Splashed all over the headlines this morning is mention of Warren Buffett's Op-ed piece in the New York Times. What he says in my opinion is obvious. It describes something worse than a 1970s scenario with massive inflation down the road. I still think this is like seeing the housing bubble in 2003. Several more years before it becomes obvious to the overall public. By then of course it is to late. Of course this isn't a housing bubble. It is much much worse.
From the New York Times a couple of highlights:
To understand this threat, we need to look at where we stand historically. If we leave aside the war-impacted years of 1942 to 1946, the largest annual deficit the United States has incurred since 1920 was 6 percent of gross domestic product. This fiscal year, though, the deficit will rise to about 13 percent of G.D.P., more than twice the non-wartime record.

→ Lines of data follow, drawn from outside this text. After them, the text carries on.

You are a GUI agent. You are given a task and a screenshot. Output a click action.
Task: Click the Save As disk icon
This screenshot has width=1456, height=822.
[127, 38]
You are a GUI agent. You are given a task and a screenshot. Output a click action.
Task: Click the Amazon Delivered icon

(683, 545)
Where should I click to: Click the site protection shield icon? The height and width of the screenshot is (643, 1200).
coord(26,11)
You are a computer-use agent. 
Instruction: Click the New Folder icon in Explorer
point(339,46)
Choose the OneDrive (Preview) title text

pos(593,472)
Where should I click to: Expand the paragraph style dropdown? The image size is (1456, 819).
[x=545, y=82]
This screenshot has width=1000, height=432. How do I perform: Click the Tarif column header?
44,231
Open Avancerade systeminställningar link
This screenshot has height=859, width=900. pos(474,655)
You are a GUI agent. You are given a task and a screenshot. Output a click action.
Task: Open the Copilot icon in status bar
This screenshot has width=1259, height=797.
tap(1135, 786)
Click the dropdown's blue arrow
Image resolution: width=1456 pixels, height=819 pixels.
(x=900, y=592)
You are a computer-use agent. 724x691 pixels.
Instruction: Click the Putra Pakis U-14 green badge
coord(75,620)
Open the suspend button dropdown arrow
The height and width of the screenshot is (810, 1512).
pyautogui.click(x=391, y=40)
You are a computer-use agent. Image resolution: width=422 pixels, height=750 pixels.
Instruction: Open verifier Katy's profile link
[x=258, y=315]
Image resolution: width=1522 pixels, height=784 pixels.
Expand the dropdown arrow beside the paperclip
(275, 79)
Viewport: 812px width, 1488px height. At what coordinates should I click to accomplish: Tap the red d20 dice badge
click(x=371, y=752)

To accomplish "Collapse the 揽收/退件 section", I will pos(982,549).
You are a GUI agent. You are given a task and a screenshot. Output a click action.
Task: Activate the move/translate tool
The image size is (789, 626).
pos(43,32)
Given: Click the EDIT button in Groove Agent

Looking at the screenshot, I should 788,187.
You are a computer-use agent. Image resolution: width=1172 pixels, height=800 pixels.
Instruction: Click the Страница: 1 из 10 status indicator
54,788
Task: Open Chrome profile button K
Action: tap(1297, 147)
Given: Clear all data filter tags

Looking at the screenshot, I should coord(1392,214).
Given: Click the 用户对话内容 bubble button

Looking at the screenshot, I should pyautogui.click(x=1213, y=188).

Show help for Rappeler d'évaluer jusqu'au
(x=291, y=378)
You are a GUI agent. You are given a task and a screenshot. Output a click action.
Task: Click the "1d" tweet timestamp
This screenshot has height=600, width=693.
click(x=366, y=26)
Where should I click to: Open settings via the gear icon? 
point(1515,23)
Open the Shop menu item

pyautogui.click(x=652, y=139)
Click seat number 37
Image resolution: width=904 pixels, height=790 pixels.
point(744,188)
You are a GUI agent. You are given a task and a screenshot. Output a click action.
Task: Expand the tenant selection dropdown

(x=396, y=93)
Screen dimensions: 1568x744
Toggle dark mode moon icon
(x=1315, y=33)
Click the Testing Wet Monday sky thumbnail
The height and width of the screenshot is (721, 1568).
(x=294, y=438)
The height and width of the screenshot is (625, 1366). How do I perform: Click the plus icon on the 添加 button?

In dollars, that equates to a staggering $1.8 trillion. Fiscally, we are in uncharted territory.
and
Then take the second element of the scenario — borrowing from our own citizens. Assume that Americans save $500 billion, far above what they’ve saved recently but perhaps consistent with the changing national mood. Finally, assume that these citizens opt to put all their savings into United States Treasuries (partly through intermediaries like banks).
Even with these heroic assumptions, the Treasury will be obliged to find another $900 billion to finance the remainder of the $1.8 trillion of debt it is issuing. Washington’s printing presses will need to work overtime.